*What you have to do:* Print every one of the records below word for word, keeping each line in its original order.

*Input records:*

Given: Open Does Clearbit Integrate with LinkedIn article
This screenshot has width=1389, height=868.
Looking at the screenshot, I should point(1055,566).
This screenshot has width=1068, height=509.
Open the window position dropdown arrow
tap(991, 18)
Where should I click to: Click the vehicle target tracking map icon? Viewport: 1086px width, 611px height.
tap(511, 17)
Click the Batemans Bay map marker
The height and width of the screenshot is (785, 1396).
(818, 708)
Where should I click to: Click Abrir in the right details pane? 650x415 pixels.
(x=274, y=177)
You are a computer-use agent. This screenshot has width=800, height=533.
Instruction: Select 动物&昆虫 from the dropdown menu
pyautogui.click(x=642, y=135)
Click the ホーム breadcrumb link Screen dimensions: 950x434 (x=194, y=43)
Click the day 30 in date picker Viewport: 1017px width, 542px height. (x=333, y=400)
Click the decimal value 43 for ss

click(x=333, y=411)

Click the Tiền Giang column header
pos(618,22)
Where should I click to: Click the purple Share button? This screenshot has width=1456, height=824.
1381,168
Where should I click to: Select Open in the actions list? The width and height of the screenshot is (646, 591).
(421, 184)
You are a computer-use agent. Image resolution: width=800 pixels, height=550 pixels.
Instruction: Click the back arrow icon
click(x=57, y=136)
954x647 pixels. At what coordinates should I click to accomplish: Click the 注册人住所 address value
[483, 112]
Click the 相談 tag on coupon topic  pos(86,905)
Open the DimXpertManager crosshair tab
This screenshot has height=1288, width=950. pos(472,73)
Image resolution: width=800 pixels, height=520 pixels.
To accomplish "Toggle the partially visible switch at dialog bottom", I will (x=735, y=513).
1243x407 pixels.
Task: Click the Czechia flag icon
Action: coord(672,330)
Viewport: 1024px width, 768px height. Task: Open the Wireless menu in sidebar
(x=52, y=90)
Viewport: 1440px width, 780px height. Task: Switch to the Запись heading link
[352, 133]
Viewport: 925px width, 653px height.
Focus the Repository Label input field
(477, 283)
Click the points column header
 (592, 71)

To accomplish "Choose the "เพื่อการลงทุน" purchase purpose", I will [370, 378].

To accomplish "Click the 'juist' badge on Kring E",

*The result:*
Given: Open Does Clearbit Integrate with LinkedIn article
This screenshot has width=1389, height=868.
Looking at the screenshot, I should point(1055,566).
This screenshot has width=1068, height=509.
Open the window position dropdown arrow
tap(991, 18)
Where should I click to: Click the vehicle target tracking map icon? Viewport: 1086px width, 611px height.
tap(511, 17)
Click the Batemans Bay map marker
The height and width of the screenshot is (785, 1396).
(818, 708)
Where should I click to: Click Abrir in the right details pane? 650x415 pixels.
(x=274, y=177)
You are a computer-use agent. This screenshot has width=800, height=533.
Instruction: Select 动物&昆虫 from the dropdown menu
pyautogui.click(x=642, y=135)
Click the ホーム breadcrumb link Screen dimensions: 950x434 (x=194, y=43)
Click the day 30 in date picker Viewport: 1017px width, 542px height. (x=333, y=400)
Click the decimal value 43 for ss

click(x=333, y=411)

Click the Tiền Giang column header
pos(618,22)
Where should I click to: Click the purple Share button? This screenshot has width=1456, height=824.
1381,168
Where should I click to: Select Open in the actions list? The width and height of the screenshot is (646, 591).
(421, 184)
You are a computer-use agent. Image resolution: width=800 pixels, height=550 pixels.
Instruction: Click the back arrow icon
click(x=57, y=136)
954x647 pixels. At what coordinates should I click to accomplish: Click the 注册人住所 address value
[483, 112]
Click the 相談 tag on coupon topic  pos(86,905)
Open the DimXpertManager crosshair tab
This screenshot has height=1288, width=950. pos(472,73)
Image resolution: width=800 pixels, height=520 pixels.
To accomplish "Toggle the partially visible switch at dialog bottom", I will (x=735, y=513).
1243x407 pixels.
Task: Click the Czechia flag icon
Action: coord(672,330)
Viewport: 1024px width, 768px height. Task: Open the Wireless menu in sidebar
(x=52, y=90)
Viewport: 1440px width, 780px height. Task: Switch to the Запись heading link
[352, 133]
Viewport: 925px width, 653px height.
Focus the Repository Label input field
(477, 283)
Click the points column header
 (592, 71)

To accomplish "Choose the "เพื่อการลงทุน" purchase purpose", I will [370, 378].

To accomplish "Click the 'juist' badge on Kring E",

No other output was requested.